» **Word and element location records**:

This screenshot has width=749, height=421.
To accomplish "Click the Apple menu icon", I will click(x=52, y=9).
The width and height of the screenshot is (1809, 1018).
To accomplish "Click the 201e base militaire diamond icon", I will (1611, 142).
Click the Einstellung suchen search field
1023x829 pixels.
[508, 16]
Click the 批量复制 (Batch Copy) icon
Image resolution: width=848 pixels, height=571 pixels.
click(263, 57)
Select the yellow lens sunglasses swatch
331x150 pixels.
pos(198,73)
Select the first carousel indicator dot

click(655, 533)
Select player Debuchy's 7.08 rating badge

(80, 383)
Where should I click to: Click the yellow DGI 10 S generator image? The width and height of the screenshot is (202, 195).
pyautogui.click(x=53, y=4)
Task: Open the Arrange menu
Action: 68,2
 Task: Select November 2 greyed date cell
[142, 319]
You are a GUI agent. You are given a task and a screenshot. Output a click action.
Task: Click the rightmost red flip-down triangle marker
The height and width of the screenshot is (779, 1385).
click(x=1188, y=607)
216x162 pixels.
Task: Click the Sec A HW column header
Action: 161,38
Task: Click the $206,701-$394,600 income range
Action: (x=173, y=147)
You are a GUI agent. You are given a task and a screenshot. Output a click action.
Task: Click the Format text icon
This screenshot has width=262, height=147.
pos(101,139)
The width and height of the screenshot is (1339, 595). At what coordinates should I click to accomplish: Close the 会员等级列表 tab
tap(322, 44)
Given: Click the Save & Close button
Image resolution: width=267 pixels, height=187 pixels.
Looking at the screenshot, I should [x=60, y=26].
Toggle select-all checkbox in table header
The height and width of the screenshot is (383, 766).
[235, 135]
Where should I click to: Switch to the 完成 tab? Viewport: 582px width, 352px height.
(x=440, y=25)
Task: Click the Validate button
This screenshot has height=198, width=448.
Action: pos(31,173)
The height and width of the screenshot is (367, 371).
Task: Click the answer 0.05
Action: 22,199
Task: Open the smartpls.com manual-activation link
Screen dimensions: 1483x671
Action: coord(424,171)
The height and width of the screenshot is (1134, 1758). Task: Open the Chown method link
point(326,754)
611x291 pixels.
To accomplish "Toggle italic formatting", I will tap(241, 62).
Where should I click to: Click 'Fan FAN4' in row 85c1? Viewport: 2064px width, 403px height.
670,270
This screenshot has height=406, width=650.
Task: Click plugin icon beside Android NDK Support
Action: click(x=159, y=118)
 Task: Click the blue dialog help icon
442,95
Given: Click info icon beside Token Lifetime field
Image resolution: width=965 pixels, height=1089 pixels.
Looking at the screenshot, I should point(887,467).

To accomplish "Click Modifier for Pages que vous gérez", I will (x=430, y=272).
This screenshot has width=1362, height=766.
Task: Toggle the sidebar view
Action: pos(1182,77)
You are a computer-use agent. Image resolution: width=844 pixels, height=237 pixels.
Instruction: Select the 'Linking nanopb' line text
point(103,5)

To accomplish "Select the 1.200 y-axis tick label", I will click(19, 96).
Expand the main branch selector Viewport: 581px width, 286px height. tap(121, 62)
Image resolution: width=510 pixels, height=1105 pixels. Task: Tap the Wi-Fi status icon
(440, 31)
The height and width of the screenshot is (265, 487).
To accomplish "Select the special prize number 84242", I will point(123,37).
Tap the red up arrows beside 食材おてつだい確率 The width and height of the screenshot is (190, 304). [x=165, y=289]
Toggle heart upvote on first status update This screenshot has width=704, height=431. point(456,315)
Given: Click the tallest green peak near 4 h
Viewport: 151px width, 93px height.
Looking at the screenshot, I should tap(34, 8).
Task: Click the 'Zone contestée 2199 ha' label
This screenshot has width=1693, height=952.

» **SHORT TASK**: Turn the listing above into a numbered list, skipping the blank lines.

» **ANSWER TO THIS EXERCISE**:
1. This screenshot has width=749, height=421.
2. To accomplish "Click the Apple menu icon", I will click(x=52, y=9).
3. The width and height of the screenshot is (1809, 1018).
4. To accomplish "Click the 201e base militaire diamond icon", I will (1611, 142).
5. Click the Einstellung suchen search field
6. 1023x829 pixels.
7. [508, 16]
8. Click the 批量复制 (Batch Copy) icon
9. Image resolution: width=848 pixels, height=571 pixels.
10. click(263, 57)
11. Select the yellow lens sunglasses swatch
12. 331x150 pixels.
13. pos(198,73)
14. Select the first carousel indicator dot
15. click(655, 533)
16. Select player Debuchy's 7.08 rating badge
17. (80, 383)
18. Where should I click to: Click the yellow DGI 10 S generator image? The width and height of the screenshot is (202, 195).
19. pyautogui.click(x=53, y=4)
20. Task: Open the Arrange menu
21. Action: 68,2
22.  Task: Select November 2 greyed date cell
23. [142, 319]
24. You are a GUI agent. You are given a task and a screenshot. Output a click action.
25. Task: Click the rightmost red flip-down triangle marker
26. The height and width of the screenshot is (779, 1385).
27. click(x=1188, y=607)
28. 216x162 pixels.
29. Task: Click the Sec A HW column header
30. Action: 161,38
31. Task: Click the $206,701-$394,600 income range
32. Action: (x=173, y=147)
33. You are a GUI agent. You are given a task and a screenshot. Output a click action.
34. Task: Click the Format text icon
35. This screenshot has width=262, height=147.
36. pos(101,139)
37. The width and height of the screenshot is (1339, 595). At what coordinates should I click to accomplish: Close the 会员等级列表 tab
38. tap(322, 44)
39. Given: Click the Save & Close button
40. Image resolution: width=267 pixels, height=187 pixels.
41. Looking at the screenshot, I should [x=60, y=26].
42. Toggle select-all checkbox in table header
43. The height and width of the screenshot is (383, 766).
44. [235, 135]
45. Where should I click to: Switch to the 完成 tab? Viewport: 582px width, 352px height.
46. (x=440, y=25)
47. Task: Click the Validate button
48. This screenshot has height=198, width=448.
49. Action: pos(31,173)
50. The height and width of the screenshot is (367, 371).
51. Task: Click the answer 0.05
52. Action: 22,199
53. Task: Open the smartpls.com manual-activation link
54. Screen dimensions: 1483x671
55. Action: coord(424,171)
56. The height and width of the screenshot is (1134, 1758). Task: Open the Chown method link
57. point(326,754)
58. 611x291 pixels.
59. To accomplish "Toggle italic formatting", I will tap(241, 62).
60. Where should I click to: Click 'Fan FAN4' in row 85c1? Viewport: 2064px width, 403px height.
61. 670,270
62. This screenshot has height=406, width=650.
63. Task: Click plugin icon beside Android NDK Support
64. Action: click(x=159, y=118)
65.  Task: Click the blue dialog help icon
66. 442,95
67. Given: Click info icon beside Token Lifetime field
68. Image resolution: width=965 pixels, height=1089 pixels.
69. Looking at the screenshot, I should point(887,467).
70. To accomplish "Click Modifier for Pages que vous gérez", I will (x=430, y=272).
71. This screenshot has width=1362, height=766.
72. Task: Toggle the sidebar view
73. Action: pos(1182,77)
74. You are a computer-use agent. Image resolution: width=844 pixels, height=237 pixels.
75. Instruction: Select the 'Linking nanopb' line text
76. point(103,5)
77. To accomplish "Select the 1.200 y-axis tick label", I will click(19, 96).
78. Expand the main branch selector Viewport: 581px width, 286px height. tap(121, 62)
79. Image resolution: width=510 pixels, height=1105 pixels. Task: Tap the Wi-Fi status icon
80. (440, 31)
81. The height and width of the screenshot is (265, 487).
82. To accomplish "Select the special prize number 84242", I will point(123,37).
83. Tap the red up arrows beside 食材おてつだい確率 The width and height of the screenshot is (190, 304). [x=165, y=289]
84. Toggle heart upvote on first status update This screenshot has width=704, height=431. point(456,315)
85. Given: Click the tallest green peak near 4 h
86. Viewport: 151px width, 93px height.
87. Looking at the screenshot, I should tap(34, 8).
88. Task: Click the 'Zone contestée 2199 ha' label
89. This screenshot has width=1693, height=952.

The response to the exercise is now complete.